A. Wat weegt je beamer? 
B. Een triggerclamp is aan te bevelen, hangt makkelijker weg dan een G-haak.

Doe mij voor mijn plezier aub eens een fptootje van een theaterhaak? Heb er even geen beeld bij.

Je zegt in je bericht te linken naar een simpele beugel, maar je link komt uit bij een webshop, niet op een productpagina. Lijkt me niet helemaal de bedoeling, graag even aanpassen. Alvast dank!

----------


## moderator

Zoek je zoiets: http://twitpic.com/8kcjmd

----------


## NesCio01

mss heb je hier wat aan?

KLIK

grtz

----------


## vasco

> Doe mij voor mijn plezier aub eens een fptootje van een theaterhaak? Heb er even geen beeld bij.

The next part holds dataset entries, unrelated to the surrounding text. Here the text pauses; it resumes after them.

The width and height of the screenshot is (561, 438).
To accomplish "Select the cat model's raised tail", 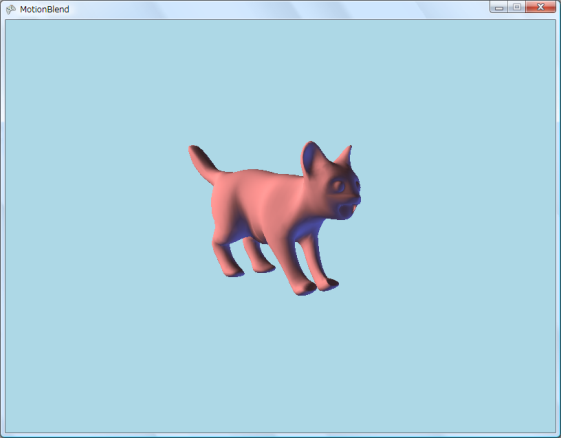I will tap(203, 163).
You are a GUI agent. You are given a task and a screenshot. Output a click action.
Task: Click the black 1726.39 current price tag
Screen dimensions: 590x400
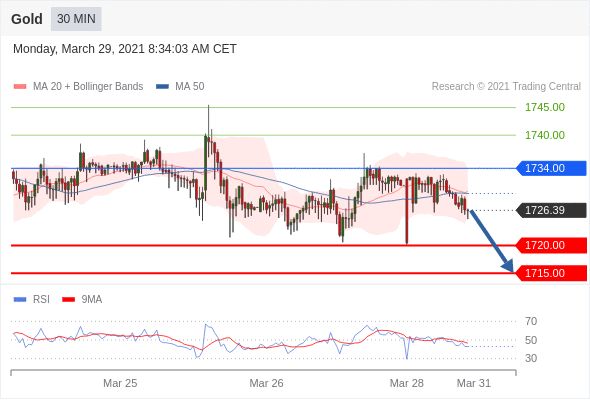click(551, 210)
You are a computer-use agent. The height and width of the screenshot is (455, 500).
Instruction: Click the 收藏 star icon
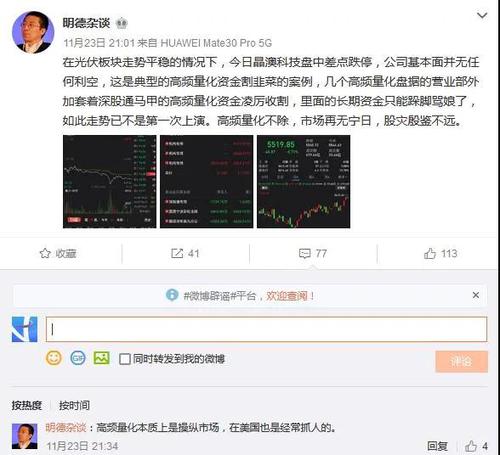pos(45,253)
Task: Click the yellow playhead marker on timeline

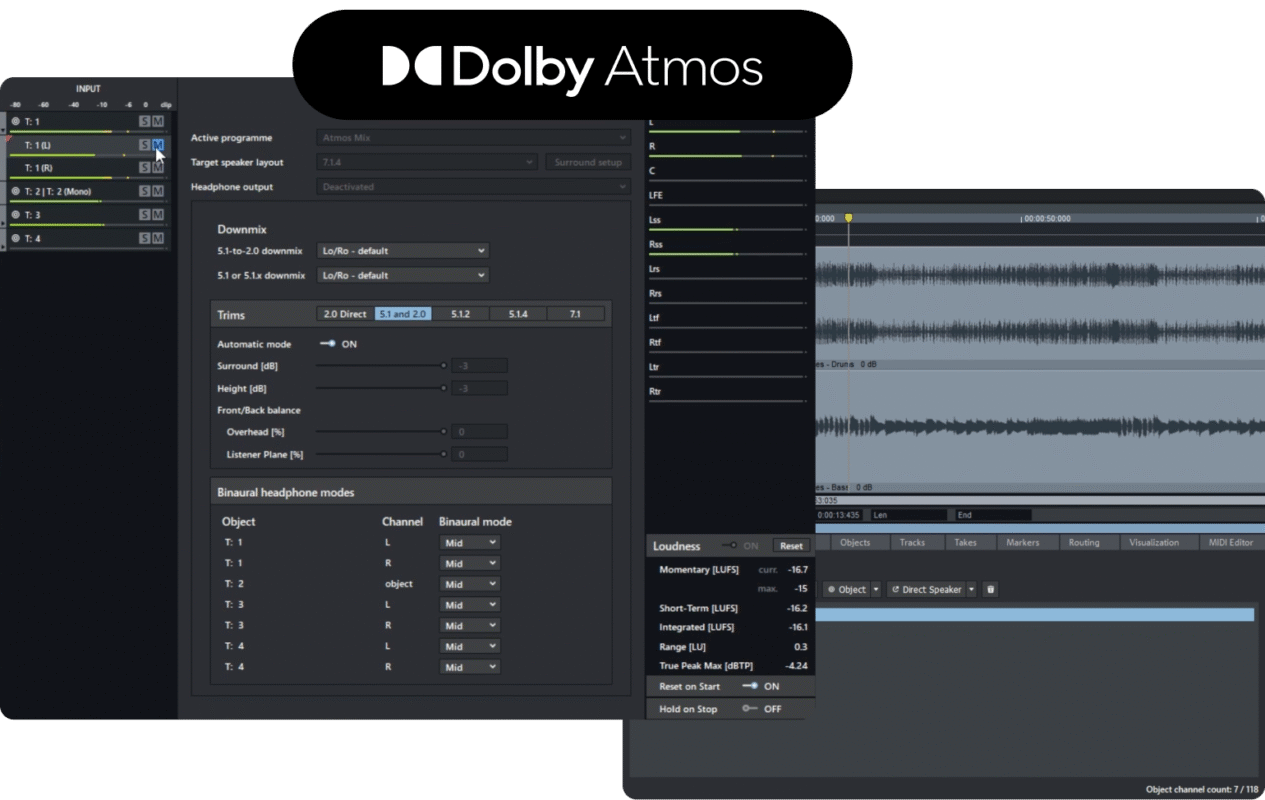Action: coord(849,217)
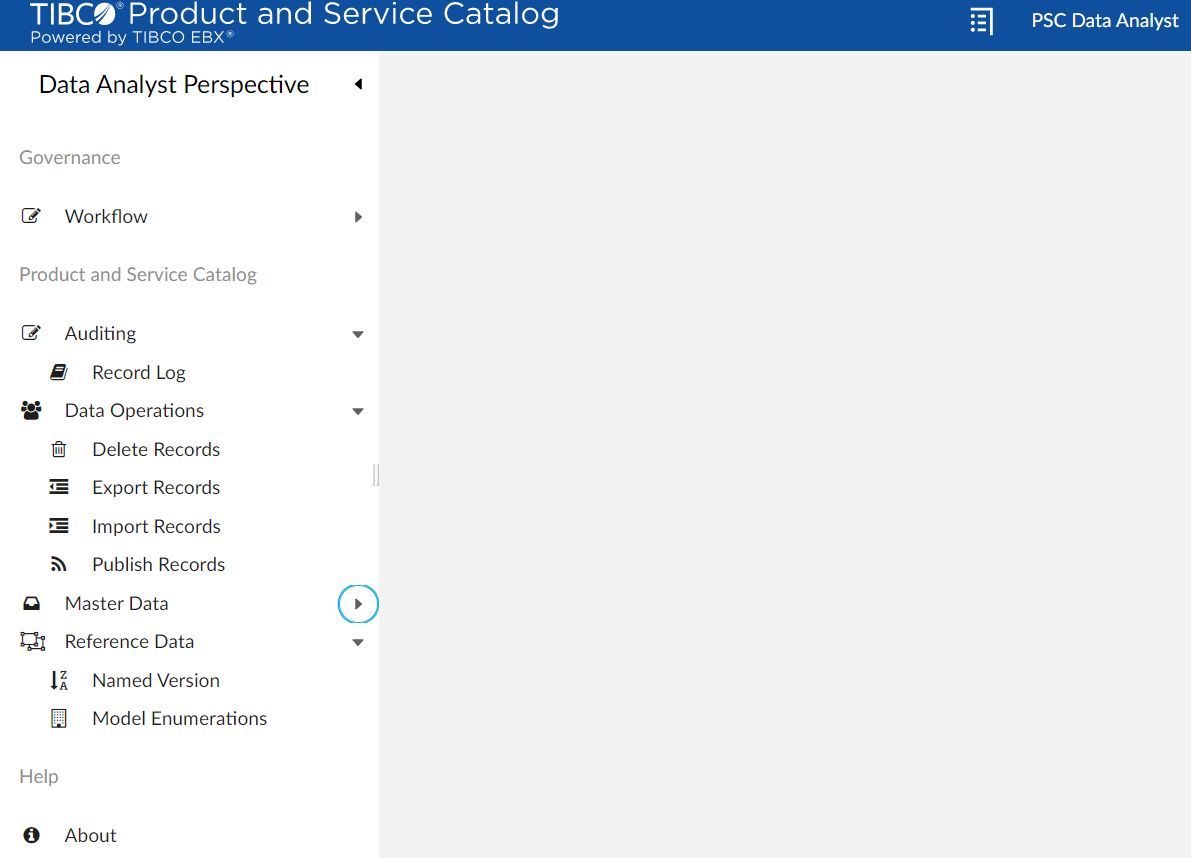Click the Import Records indent icon
Viewport: 1191px width, 858px height.
pos(59,526)
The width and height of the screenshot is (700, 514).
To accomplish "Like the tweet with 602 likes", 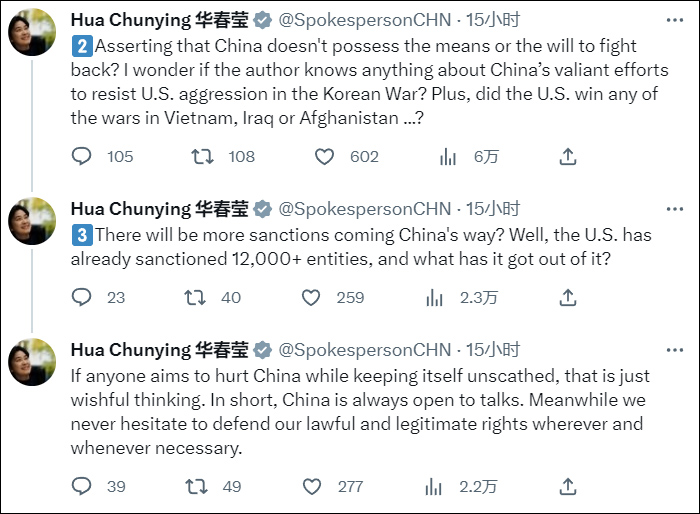I will tap(324, 156).
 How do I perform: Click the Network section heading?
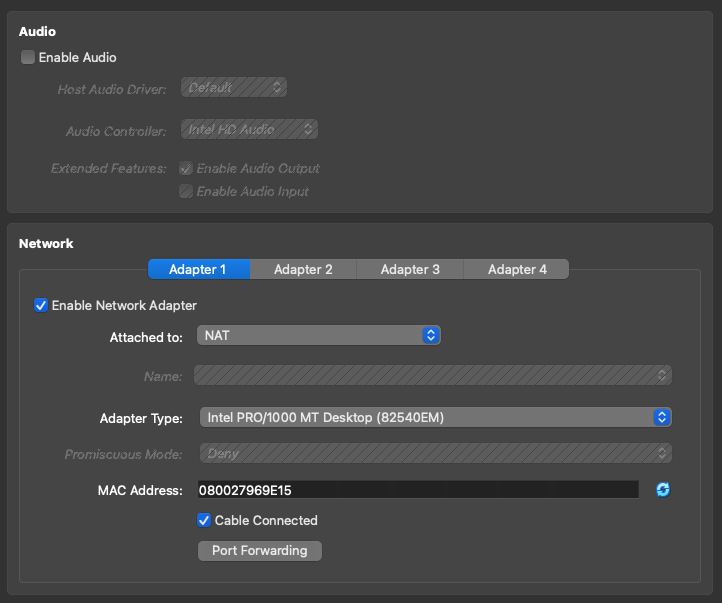(46, 243)
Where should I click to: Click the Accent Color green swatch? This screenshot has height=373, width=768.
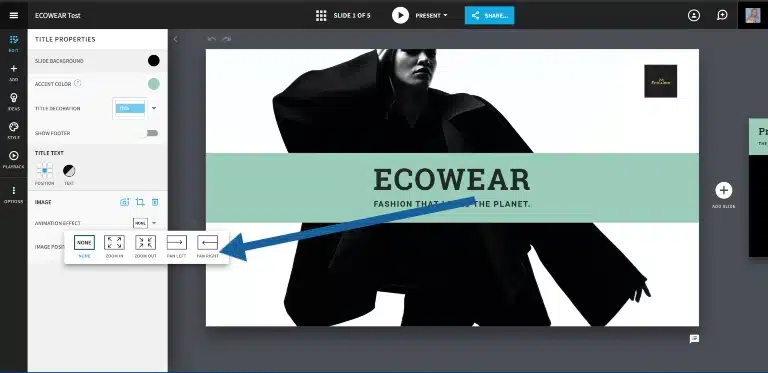(154, 84)
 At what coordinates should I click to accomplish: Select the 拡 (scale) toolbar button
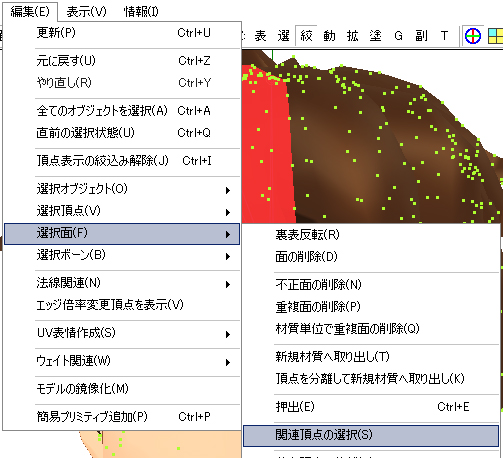(x=352, y=35)
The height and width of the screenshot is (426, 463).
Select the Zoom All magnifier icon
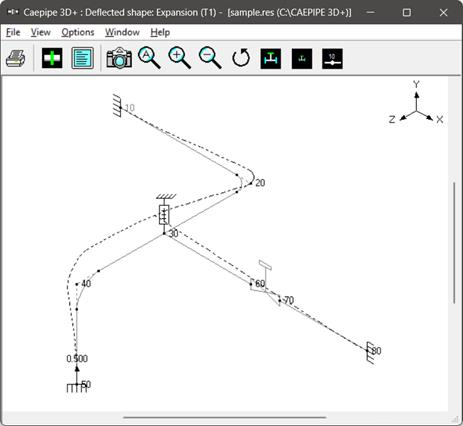tap(149, 58)
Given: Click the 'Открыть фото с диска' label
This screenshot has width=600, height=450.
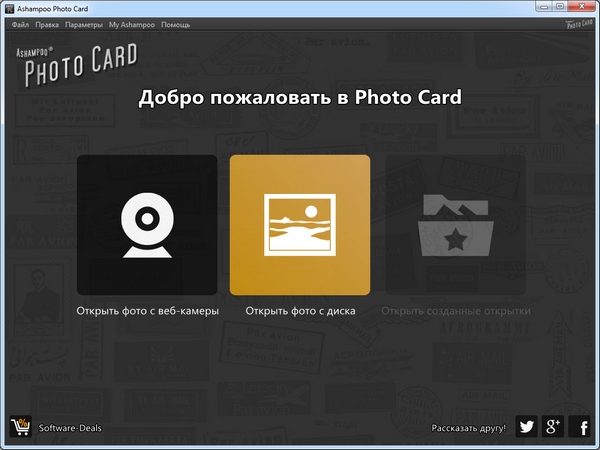Looking at the screenshot, I should [300, 311].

Dit is net zoiets als een luchthaak en de plintenladder, ze zijn uiterst zeldzaam en schuchter. Daarom kun je er ook (nog) geen foto's van vinden omdat ze in het wild maar moeilijk zijn te spotten.

----------


## PaulM

> A. Wat weegt je beamer? 
> B. Een triggerclamp is aan te bevelen, hangt makkelijker weg dan een G-haak.
> 
> Doe mij voor mijn plezier aub eens een fptootje van een theaterhaak? Heb er even geen beeld bij.
> 
> Je zegt in je bericht te linken naar een simpele beugel, maar je link komt uit bij een webshop, niet op een productpagina. Lijkt me niet helemaal de bedoeling, graag even aanpassen. Alvast dank!



De beamer weegt 3.6 kg volgens de specificaties.
Met theaterhaak bedoel ik dit ding:

Zoiets als die Sky Lite oplossingen lijkt wel wat. Maar dat is alleen voor verhuur? Wordt dat ook verkocht?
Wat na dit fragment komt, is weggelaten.